Work item »
Please print each entry below exactly as it stands, but without any pictures.

Saved data entries »
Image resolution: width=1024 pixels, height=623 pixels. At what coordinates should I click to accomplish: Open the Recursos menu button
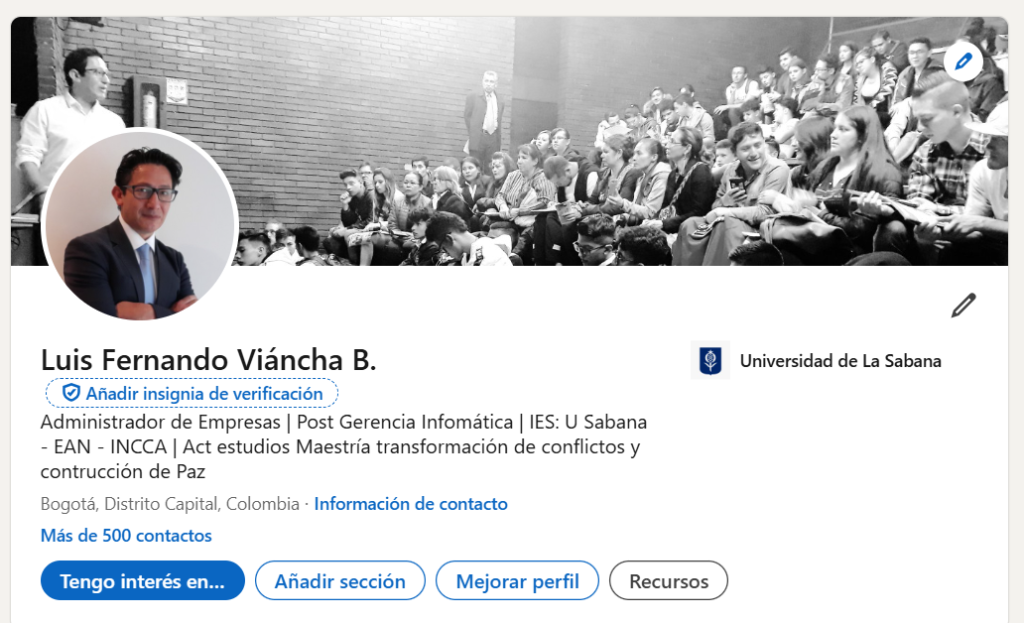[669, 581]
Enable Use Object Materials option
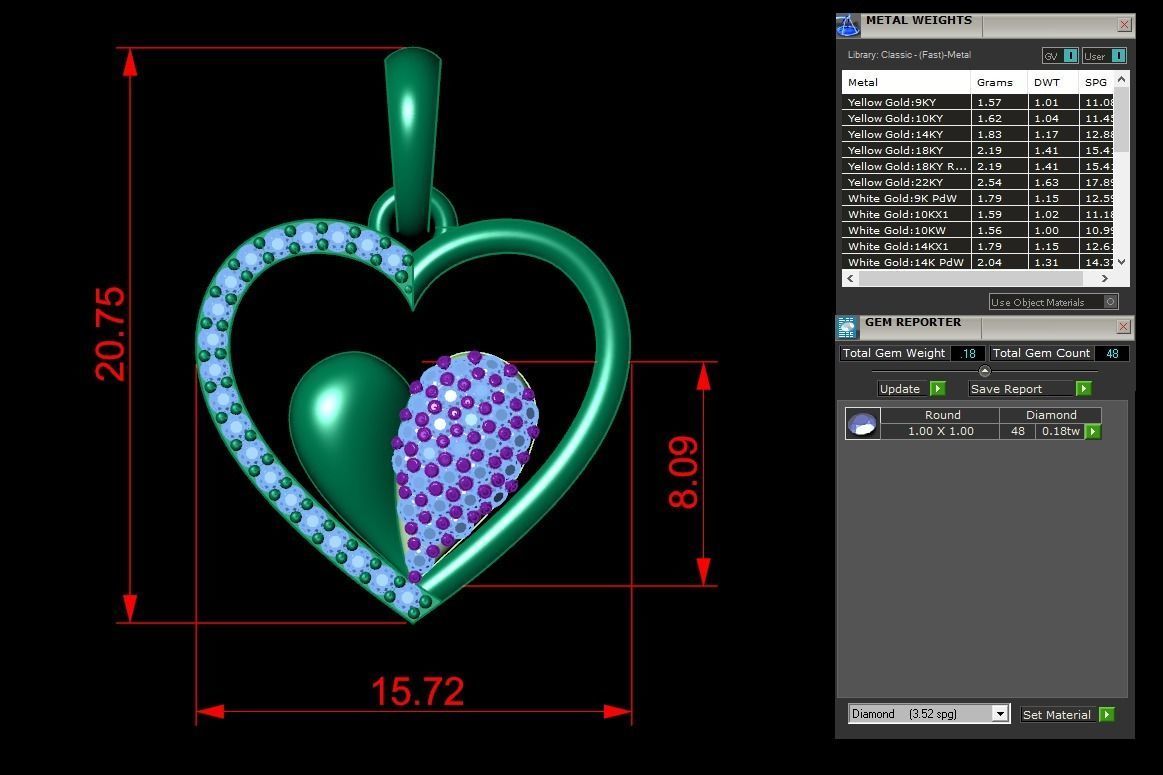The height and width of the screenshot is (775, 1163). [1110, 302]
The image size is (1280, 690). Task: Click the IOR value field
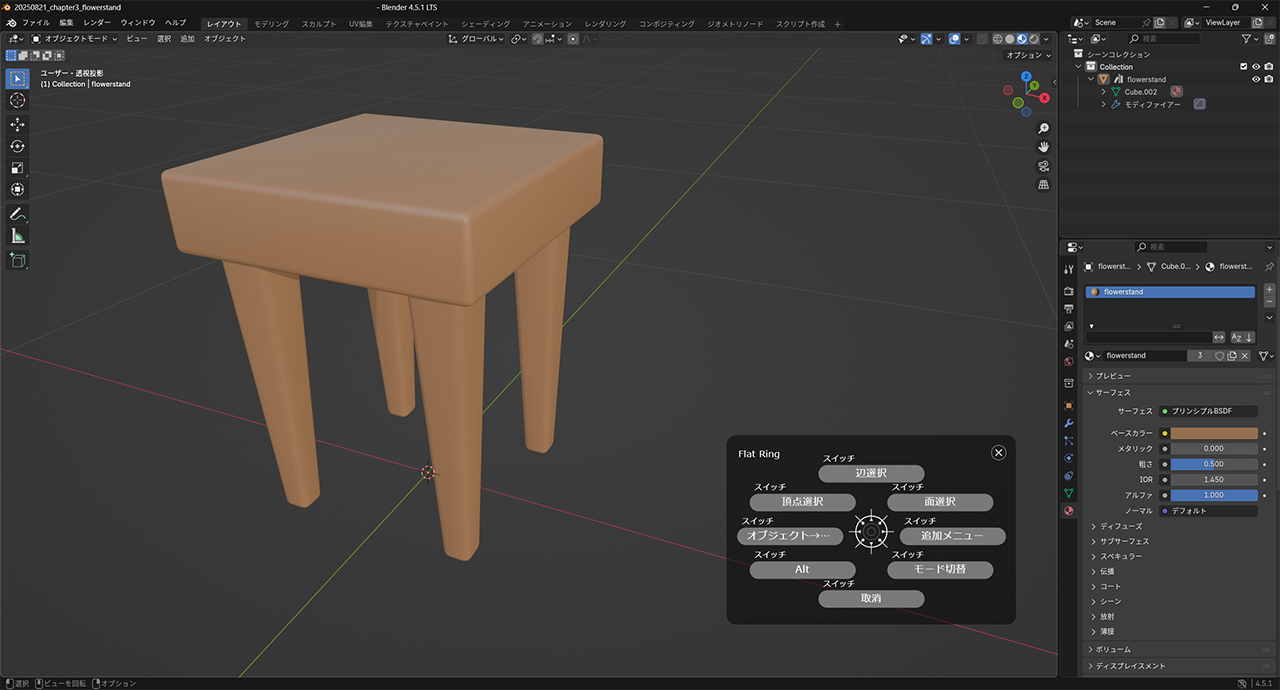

Exercise result »
Image resolution: width=1024 pixels, height=623 pixels. At what coordinates should I click to accomplish: Open the Recursos menu button
[669, 581]
Enable Use Object Materials option
The height and width of the screenshot is (775, 1163). [1110, 302]
The image size is (1280, 690). Task: Click the IOR value field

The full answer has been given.